Work instruction: Please set down the data again exactly, minus the pictures.

[Stored data]
══════════

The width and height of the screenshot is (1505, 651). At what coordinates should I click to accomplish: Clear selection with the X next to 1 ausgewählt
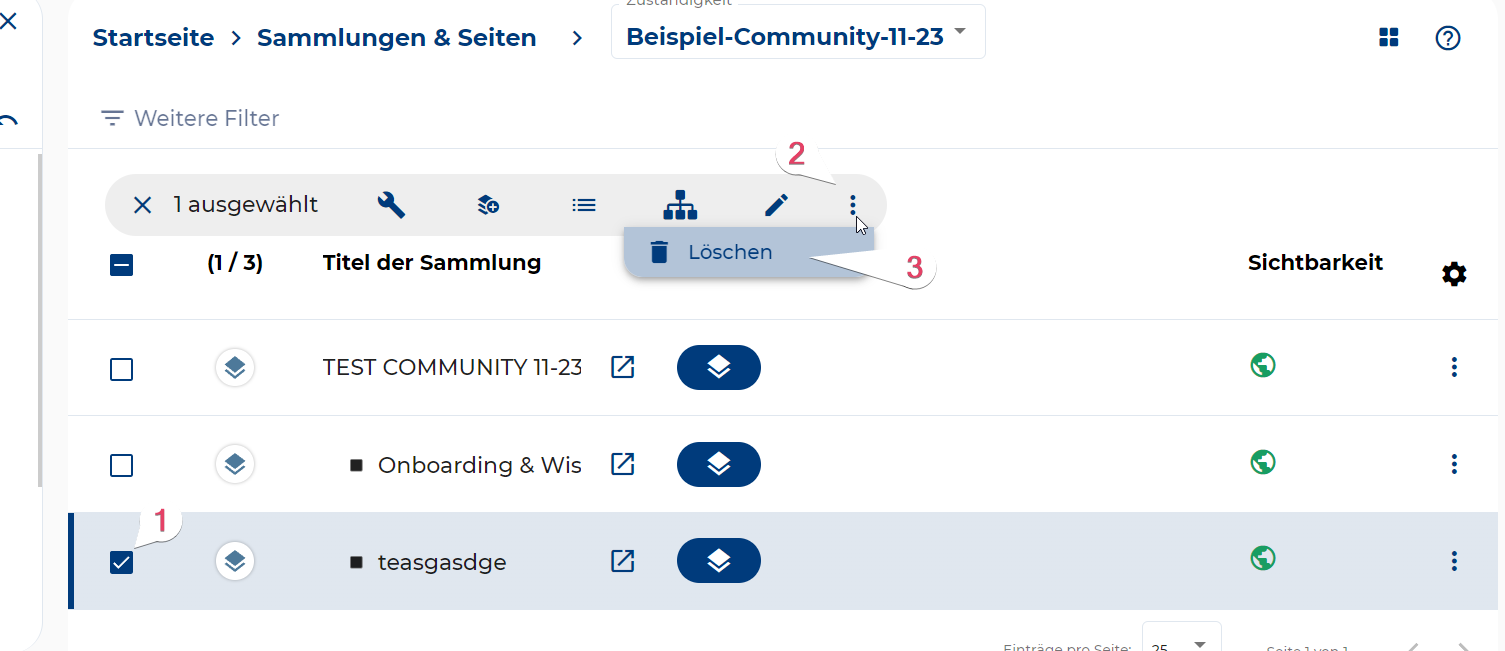click(x=143, y=205)
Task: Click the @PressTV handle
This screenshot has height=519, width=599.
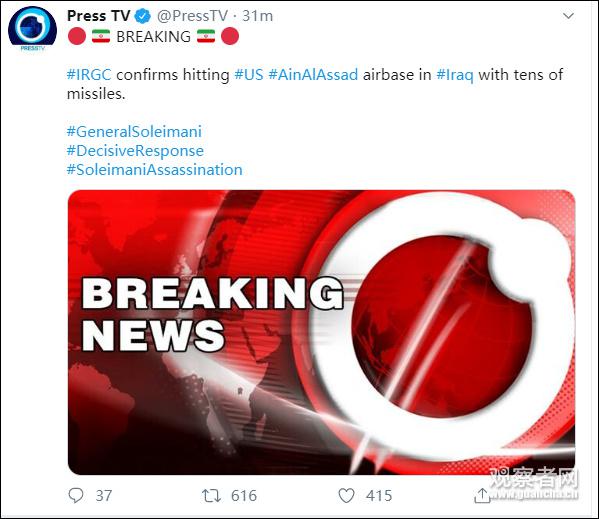Action: (x=192, y=16)
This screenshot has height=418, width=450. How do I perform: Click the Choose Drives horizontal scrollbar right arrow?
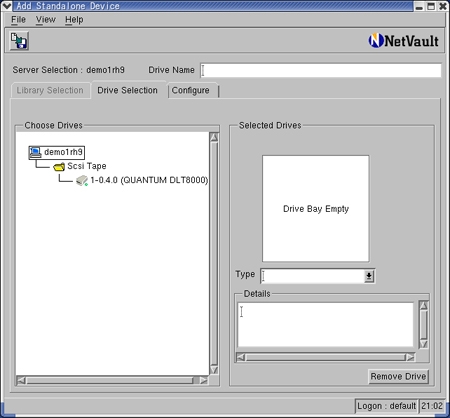click(203, 380)
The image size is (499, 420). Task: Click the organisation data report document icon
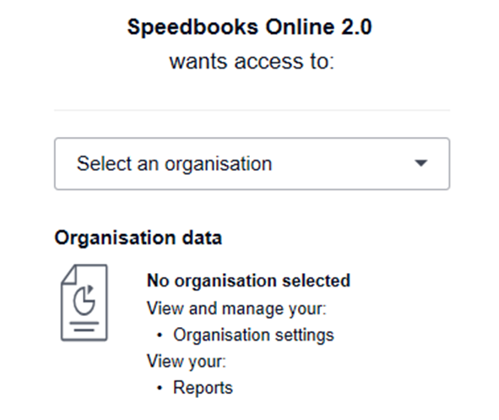[x=84, y=303]

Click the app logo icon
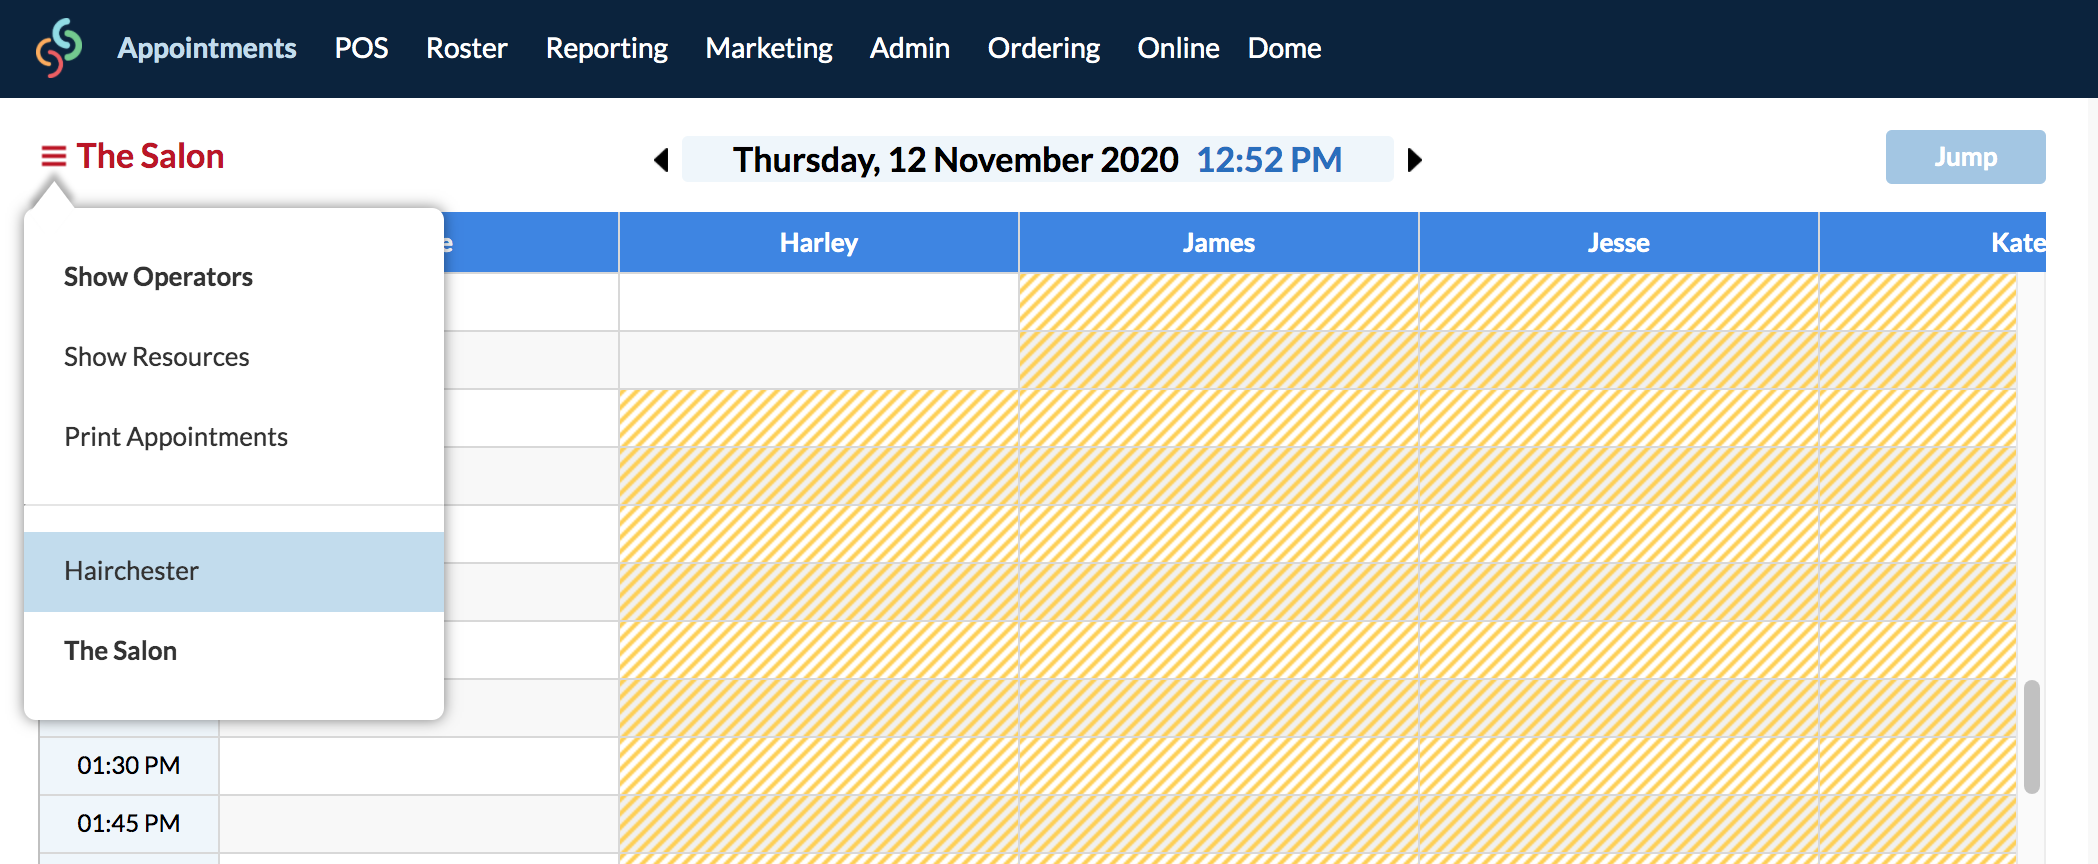59,48
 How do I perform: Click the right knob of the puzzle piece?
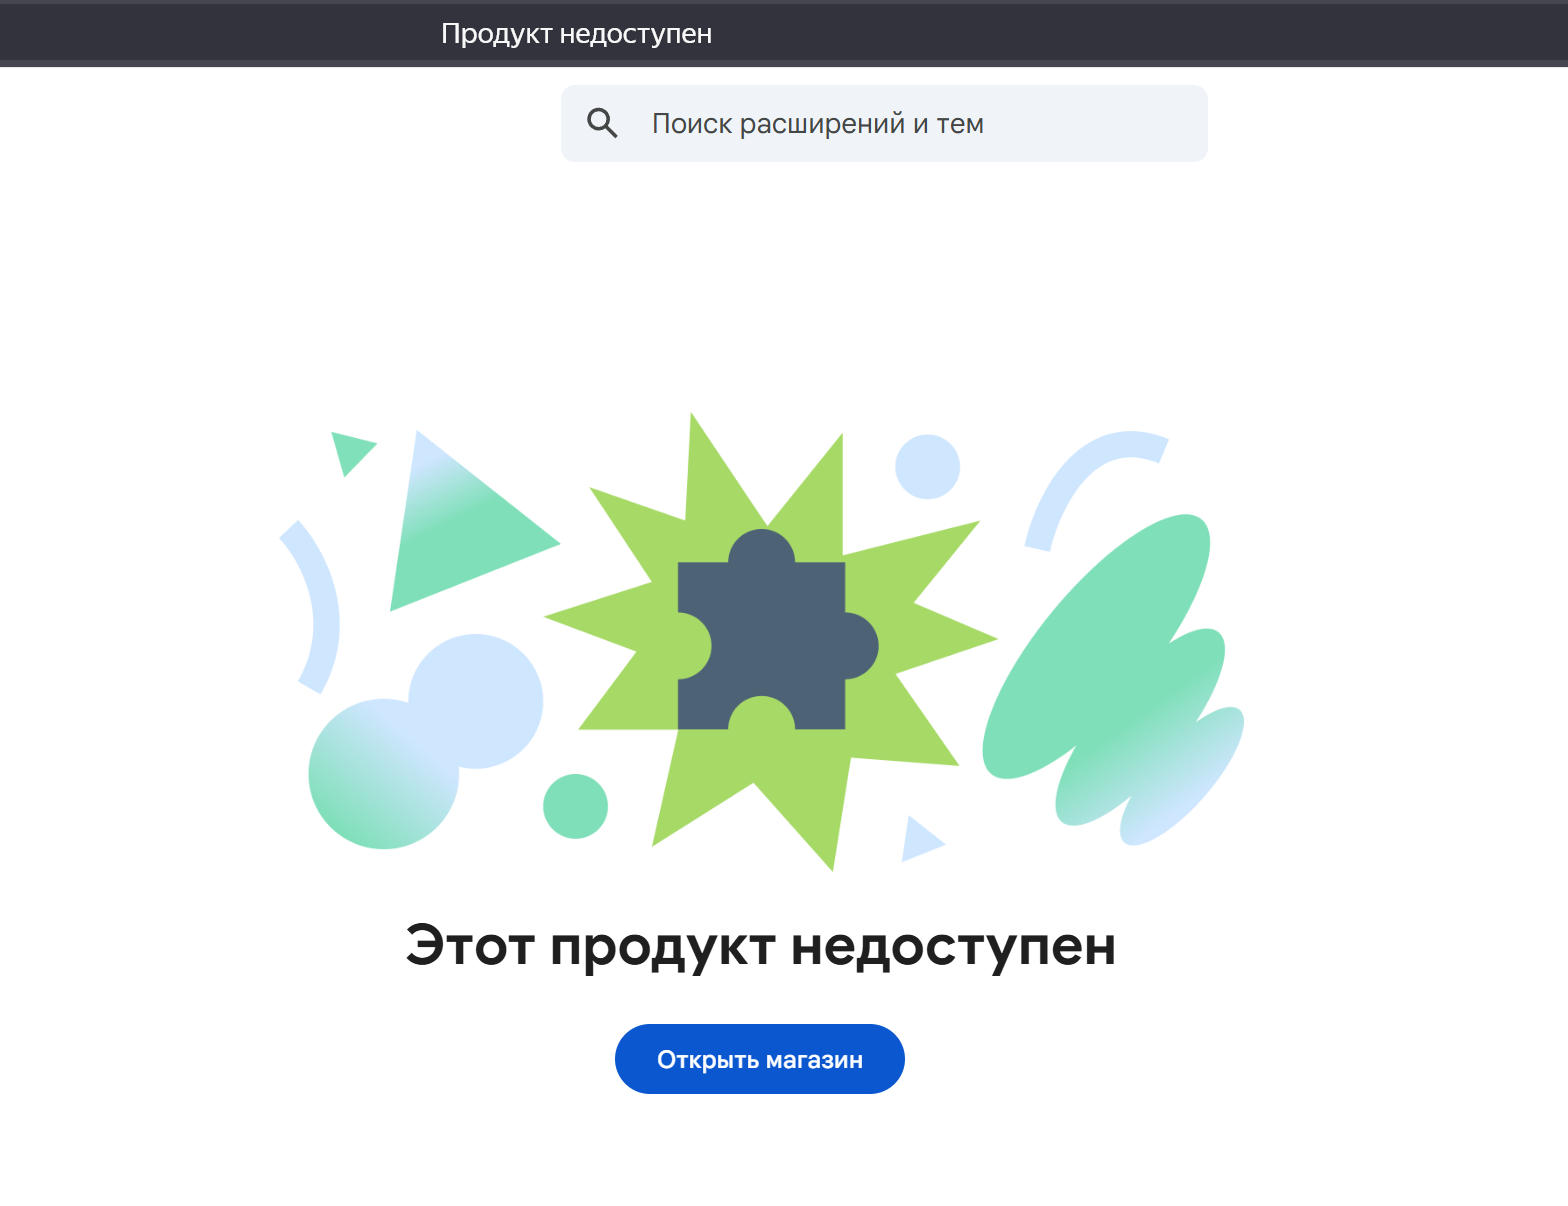(x=858, y=646)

══════════

Result of this task:
The width and height of the screenshot is (1505, 651). At what coordinates should I click to accomplish: Clear selection with the X next to 1 ausgewählt
click(x=143, y=205)
Task: Click the @PressTV handle
This screenshot has height=519, width=599.
Action: (x=192, y=16)
This screenshot has height=418, width=450. How do I perform: Click the Choose Drives horizontal scrollbar right arrow?
click(203, 380)
The image size is (499, 420). Task: Click the organisation data report document icon
[x=84, y=303]

Click the app logo icon
59,48
 How do I perform: Click the right knob of the puzzle piece?
(x=858, y=646)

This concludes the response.